Election Fever: 2016 Lessons Learned and 2018 Forecasts

The many twists of the 2016 presidential election taught plenty of valuable lessons to both major political parties. However, politicians aren't the only ones studying voter behavior. Advertisers are also paying attention.

To prepare for the 2018 midterm elections, which include those for most members of Congress, advertisers working with politicians must understand these four lessons to succeed:

The importance of targeting specific voter audiences

To reach voters, campaigns must personalize their advertising methods. Creating one ad or email message to send to an entire contact list won't win votes. Advertising across the board, including in the political sphere, must provide relevant messages to specific audience groups.

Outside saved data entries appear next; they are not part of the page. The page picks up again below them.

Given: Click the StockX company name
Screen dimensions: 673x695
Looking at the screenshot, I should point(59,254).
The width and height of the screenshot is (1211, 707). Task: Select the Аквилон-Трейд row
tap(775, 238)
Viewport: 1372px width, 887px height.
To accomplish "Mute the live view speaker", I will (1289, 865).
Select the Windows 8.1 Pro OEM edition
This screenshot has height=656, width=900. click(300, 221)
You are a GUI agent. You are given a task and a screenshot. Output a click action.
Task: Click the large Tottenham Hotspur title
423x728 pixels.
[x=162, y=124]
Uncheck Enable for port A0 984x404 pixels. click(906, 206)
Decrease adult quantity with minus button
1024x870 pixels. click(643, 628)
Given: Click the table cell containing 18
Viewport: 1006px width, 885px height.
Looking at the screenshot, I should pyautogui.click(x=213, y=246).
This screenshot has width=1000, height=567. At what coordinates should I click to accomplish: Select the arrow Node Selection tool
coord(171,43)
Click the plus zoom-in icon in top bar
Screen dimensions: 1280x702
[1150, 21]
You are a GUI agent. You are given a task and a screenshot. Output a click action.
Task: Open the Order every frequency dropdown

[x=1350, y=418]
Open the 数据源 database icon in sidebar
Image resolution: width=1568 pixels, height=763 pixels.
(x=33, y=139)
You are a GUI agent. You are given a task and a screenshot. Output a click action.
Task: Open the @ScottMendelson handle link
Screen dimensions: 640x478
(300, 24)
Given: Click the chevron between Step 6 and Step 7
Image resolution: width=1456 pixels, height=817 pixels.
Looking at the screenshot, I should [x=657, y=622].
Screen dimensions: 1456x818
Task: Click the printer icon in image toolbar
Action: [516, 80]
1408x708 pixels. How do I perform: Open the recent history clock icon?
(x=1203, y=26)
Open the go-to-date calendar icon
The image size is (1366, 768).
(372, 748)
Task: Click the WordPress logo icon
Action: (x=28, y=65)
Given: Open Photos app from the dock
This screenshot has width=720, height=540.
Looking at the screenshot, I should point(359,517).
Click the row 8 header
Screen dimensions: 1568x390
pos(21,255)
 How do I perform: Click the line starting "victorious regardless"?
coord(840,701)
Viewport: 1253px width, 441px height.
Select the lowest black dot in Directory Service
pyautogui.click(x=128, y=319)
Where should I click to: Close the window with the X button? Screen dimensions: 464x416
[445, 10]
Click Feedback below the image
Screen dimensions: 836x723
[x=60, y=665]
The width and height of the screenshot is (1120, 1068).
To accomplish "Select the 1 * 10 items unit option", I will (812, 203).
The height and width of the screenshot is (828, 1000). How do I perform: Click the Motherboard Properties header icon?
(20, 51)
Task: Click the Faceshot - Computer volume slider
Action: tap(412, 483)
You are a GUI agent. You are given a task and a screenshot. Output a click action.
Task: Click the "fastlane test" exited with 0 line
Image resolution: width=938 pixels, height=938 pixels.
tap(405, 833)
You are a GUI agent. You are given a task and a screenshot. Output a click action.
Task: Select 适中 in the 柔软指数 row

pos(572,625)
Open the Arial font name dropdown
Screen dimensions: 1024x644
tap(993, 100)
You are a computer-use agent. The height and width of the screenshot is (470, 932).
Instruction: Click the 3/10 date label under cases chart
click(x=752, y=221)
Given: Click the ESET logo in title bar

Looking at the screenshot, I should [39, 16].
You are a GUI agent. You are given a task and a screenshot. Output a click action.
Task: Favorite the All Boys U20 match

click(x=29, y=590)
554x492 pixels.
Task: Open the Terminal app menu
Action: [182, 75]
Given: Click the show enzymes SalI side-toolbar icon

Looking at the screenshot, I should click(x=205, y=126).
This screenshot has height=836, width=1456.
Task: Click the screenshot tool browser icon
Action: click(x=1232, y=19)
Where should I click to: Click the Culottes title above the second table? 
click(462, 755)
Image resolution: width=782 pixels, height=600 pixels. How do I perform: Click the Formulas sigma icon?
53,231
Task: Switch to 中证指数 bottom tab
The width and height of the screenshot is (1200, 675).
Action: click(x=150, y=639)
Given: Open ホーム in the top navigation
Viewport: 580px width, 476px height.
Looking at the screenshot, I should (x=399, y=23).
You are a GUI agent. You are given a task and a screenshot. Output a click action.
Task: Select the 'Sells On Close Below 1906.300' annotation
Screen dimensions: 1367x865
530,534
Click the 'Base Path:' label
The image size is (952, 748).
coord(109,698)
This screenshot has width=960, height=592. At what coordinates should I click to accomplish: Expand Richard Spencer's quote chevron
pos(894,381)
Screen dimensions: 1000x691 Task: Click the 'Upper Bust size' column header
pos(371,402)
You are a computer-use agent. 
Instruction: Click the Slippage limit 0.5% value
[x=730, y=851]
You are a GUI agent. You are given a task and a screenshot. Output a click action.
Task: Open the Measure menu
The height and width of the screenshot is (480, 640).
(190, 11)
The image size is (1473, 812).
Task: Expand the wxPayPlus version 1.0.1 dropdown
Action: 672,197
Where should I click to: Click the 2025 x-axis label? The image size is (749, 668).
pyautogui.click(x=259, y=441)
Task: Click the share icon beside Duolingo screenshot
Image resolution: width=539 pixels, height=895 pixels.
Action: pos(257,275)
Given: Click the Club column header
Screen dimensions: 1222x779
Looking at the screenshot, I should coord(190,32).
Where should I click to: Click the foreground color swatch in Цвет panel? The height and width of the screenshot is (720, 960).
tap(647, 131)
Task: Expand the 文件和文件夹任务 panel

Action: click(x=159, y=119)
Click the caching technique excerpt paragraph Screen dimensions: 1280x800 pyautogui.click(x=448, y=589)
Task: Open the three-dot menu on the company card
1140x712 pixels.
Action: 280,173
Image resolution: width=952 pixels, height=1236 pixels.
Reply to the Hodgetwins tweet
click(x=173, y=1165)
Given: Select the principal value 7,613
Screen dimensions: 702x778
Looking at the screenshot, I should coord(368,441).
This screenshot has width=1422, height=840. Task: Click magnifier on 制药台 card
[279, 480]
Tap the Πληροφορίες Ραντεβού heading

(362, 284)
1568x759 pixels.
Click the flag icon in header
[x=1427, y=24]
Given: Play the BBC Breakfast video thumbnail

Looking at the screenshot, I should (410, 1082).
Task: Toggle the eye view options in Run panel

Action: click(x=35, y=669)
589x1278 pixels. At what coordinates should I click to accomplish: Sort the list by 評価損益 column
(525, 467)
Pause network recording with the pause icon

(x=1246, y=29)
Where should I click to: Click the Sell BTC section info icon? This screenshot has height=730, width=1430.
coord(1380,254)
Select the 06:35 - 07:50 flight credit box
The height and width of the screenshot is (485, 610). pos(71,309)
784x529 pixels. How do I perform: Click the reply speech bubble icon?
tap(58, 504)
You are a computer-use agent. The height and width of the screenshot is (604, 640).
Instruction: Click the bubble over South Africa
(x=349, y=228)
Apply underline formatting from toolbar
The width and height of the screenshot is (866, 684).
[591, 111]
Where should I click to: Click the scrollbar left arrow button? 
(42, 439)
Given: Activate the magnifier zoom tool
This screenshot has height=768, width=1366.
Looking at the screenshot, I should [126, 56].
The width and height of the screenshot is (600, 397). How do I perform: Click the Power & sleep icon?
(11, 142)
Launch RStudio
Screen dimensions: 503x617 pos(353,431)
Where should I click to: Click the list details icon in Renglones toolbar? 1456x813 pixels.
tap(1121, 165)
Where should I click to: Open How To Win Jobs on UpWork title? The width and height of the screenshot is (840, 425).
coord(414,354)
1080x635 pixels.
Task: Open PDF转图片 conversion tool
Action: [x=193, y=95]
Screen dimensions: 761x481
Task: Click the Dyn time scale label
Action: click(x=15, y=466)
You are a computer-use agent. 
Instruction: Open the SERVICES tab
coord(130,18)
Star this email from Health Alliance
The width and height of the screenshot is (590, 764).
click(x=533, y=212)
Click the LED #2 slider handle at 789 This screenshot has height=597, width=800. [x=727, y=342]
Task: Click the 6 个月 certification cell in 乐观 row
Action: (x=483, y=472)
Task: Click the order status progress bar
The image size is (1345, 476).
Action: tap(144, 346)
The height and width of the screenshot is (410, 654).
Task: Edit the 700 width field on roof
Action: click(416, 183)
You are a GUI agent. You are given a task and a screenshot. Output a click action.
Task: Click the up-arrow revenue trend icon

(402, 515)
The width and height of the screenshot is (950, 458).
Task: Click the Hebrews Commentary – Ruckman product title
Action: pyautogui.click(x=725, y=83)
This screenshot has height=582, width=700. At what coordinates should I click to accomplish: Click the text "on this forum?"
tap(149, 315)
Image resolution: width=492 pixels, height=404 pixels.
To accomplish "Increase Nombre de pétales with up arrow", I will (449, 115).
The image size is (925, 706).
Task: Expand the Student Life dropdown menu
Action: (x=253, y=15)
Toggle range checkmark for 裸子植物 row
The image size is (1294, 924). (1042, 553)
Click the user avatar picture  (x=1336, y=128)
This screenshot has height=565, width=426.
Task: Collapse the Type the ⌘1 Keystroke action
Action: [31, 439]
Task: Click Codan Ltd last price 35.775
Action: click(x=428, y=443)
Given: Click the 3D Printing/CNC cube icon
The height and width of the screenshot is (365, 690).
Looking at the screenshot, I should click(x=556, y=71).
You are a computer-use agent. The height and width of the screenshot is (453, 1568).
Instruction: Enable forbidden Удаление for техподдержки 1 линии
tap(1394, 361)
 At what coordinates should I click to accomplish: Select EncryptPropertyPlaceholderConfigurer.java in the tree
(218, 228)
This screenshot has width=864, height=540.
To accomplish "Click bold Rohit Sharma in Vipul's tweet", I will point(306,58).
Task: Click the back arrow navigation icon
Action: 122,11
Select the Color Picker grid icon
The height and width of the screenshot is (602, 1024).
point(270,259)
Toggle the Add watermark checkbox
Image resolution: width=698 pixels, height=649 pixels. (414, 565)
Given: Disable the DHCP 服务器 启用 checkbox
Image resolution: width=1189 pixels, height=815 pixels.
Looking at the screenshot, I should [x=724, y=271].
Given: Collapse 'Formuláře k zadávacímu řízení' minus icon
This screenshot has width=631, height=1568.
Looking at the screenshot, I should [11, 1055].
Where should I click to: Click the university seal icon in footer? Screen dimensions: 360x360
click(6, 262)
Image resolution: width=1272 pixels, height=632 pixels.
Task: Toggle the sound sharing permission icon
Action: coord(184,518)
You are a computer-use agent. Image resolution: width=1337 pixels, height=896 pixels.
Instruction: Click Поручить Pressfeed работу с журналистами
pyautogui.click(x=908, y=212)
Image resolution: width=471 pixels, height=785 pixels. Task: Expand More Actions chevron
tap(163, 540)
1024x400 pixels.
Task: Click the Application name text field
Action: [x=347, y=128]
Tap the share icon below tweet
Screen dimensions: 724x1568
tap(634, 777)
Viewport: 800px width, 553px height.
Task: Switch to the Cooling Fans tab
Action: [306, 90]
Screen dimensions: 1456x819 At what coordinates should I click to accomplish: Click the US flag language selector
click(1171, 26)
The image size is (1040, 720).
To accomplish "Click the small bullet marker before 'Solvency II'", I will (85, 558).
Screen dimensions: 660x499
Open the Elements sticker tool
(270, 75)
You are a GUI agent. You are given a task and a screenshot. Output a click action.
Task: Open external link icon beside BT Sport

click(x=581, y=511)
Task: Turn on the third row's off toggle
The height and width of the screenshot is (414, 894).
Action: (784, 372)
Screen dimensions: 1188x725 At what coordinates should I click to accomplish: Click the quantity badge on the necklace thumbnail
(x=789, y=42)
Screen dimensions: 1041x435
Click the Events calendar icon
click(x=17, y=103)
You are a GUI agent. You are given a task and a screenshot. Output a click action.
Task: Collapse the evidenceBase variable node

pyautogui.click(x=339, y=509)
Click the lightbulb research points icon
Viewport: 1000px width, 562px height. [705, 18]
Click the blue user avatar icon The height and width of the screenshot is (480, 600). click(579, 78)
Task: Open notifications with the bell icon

Campaigns must identify the targets they would like to reach, collect data, build personas and craft specific messages for each target, rather than sending a blanket email to everyone. Voters expect a more personalized experience.

The importance of engaging on social media

Social media is an important tool for politicians to use as more Americans gravitate to platforms like Facebook, Twitter and LinkedIn for information. Although most campaigns recognize social media is a necessary communications tool, they must also have social media managers who are mindful of what's posted. An ill-timed tweet or a distasteful Facebook meme can turn off some or all voters.

Adhere to new political advertising rules

Politicians face new advertising rules that encourage transparency. Facebook, for example, has created rules requiring disclaimers on political ads that appear on the site. The company changed its advertising policy after discovering and turning over to Congress more than 3,000 ads that were sold to Russian organizations trying to interfere with the 2016 presidential campaign.

The importance of making voters feel heard

Sixty percent of American voters believe their voices are not being heard in Washington, and only 29% of voters believe politicians actually listen to them, according to a 2016 survey by the Congressional Institute. That means it's important for campaigns to spend time talking with voters and providing real answers to tough questions.

When a constituent inspires a new policy or a change in policy, it's important for the voting base to know about it. Communications should show voters politicians not only listen to their concerns but will also take action on them.